On the night of July 28, the presidents of China and the United States discussed relations and issues of common concern in by telephone. It was the second phone conversation between the two this year, following one in March. Under the current circumstances, top-level China-U.S. exchanges are of major pragmatic significance to bilateral relations and world stability.
The international situation highlights the pressing need for China and the U.S. to assume their due responsibilities and cooperate to preserve global stability. Risks and challenges facing the international community have grown more complicated since March. COVID-19 continues to endanger humanity. The global impact of the protracted Russia-Ukraine conflict are increasingly felt. Chaos in supply chains and adjustments to industrial chains are dealing heavy blows to the international system’s normal operation. And an energy crisis, food crisis and financial risks are accumulating and breaking out in some countries.
As President Xi Jinping said, “The two trends —global turbulence and changes — continue to evolve. The two deficits, in development and security, are gaining prominence.”
Against this international backdrop, the global connotations of China-U.S. relations have become even more prominent, so the need for the China-U.S. relationship to get back on a normal track is of special significance. This indicates a fundamental need for the two countries to maintain communication and exchanges and to increase the frequency of candid, in-depth communication, both on bilateral relations and major international issues. Communication between the two sides at various levels in various fields have shown recent increases, which is obviously good news for the world at large. International conditions call for China and the U.S. to genuinely assume their due major-country responsibilities and play their role as a global stabilizer.
An important premise to this is that the U.S. needs to see China in an objective, rational manner. The last two U.S. administrations have seen and defined China-U.S. relations from the perspective of strategic competition, continuously hyped the so-called China threat, and recklessly tried to contain and suppress China in various ways. The U.S. government’s outlook on China has led to misjudgments in relations and the misreading of Chinese development. It has also misled the international community. This is why China-U.S. relations have deteriorated dramatically and why working together to resolve global problems has been obstructed.
China has explicitly pointed out U.S. strategic mistakes in corresponding dialogues. Now the U.S. side needs to faithfully implement well the important consensuses the two countries’ leaders have reached. U.S. strategic circles need to develop an objective, rational outlook on China as soon as possible. And the Biden administration needs to overcome the disruptions of domestic politics and extreme anti-China forces. This is the only way for China and the U.S. to really cooperate to boost their respective economies, preserve world economic growth and stave off risks of turbulence and recession.

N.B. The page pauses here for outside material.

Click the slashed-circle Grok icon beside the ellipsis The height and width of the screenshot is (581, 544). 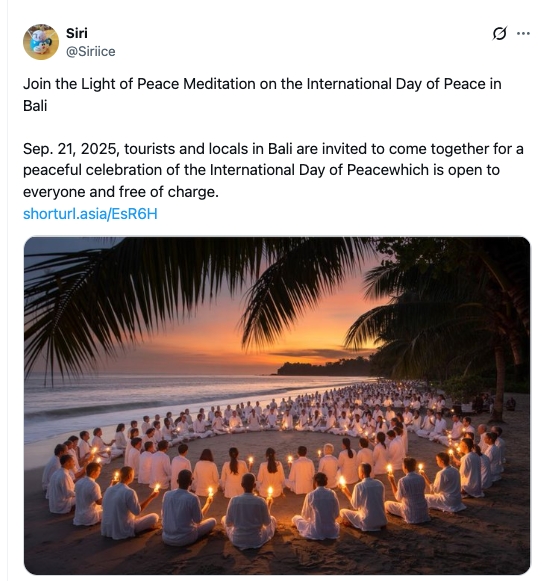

The Taiwan question will be an important test of the U.S. outlook on China, which is a prominent topic in current bilateral discussions. The U.S. has often played the Taiwan card in recent years and gradually upgraded exchanges with Taiwan at various levels and in various fields, undermining the bilateral relationship’s political foundation.
The Chinese side has repeatedly underscored the Taiwan question’s importance and sensitivity in recent dialogues. In the July 28 phone call, President Xi highlighted the Chinese side’s position on Taiwan, pointing out, in particular, that “the historical context of the Taiwan question is crystal clear,” — that both sides of the Taiwan Strait are part of China. “The will of the people cannot be defied, and those who play with fire will perish by it.” Such statements again solemnly expound the Chinese stance on Taiwan, and show the Chinese side’s steadfast resolve to preserve the country’s sovereignty and territorial integrity.
Biden claimed the U.S. has not changed its one-China policy, and doesn’t support Taiwan independence. What’s important is the Biden government needs to actually honor its pledges, match words with deeds and correct recent mistakes. In the 50 years since China and the U.S. normalized diplomatic relations, all previous administrations, the Democratic and Republican parties and all political forces have been keenly aware of the special sensitivity of the Taiwan question.
If the U.S. side indulges pro-Taiwan forces at home and continues manipulating the Taiwan card, it will fundamentally damage China-U.S. relations. The U.S. side has on multiple occasions advocated “guardrails” for bilateral relations. It should begin by correctly handling the Taiwan question.
Under the premise of creating a stable political foundation for China-U.S. relations, bilateral interaction has been warming lately, bit by bit, and creating a fine atmosphere for the two sides to cooperate on preserving world stability. Judging from current international conditions, China-U.S. cooperation may focus on some significant issues in the near future.
Facing the increasingly gloomy world economic situation, the two sides should maintain close communication and coordinate their macroeconomic policies. China-U.S. policy coordination during the 2008 financial crisis was an important condition and reason for leading the world out of its difficulties. Facing the present challenges presented by the global energy and food crises, China and the U.S. need to find a starting point for effective collaboration — either follow the route of bilateral cooperation or take advantage of such multilateral platforms as the UN and G20.
If the two countries could start with specific collaborative projects, break the bottlenecks of international supply chains and provide assistance to countries suffering from shortages of grain, oil and gas, it will certainly be conducive to the two parties restoring their habit of cooperation and begin again to accumulate positive energy for bilateral ties.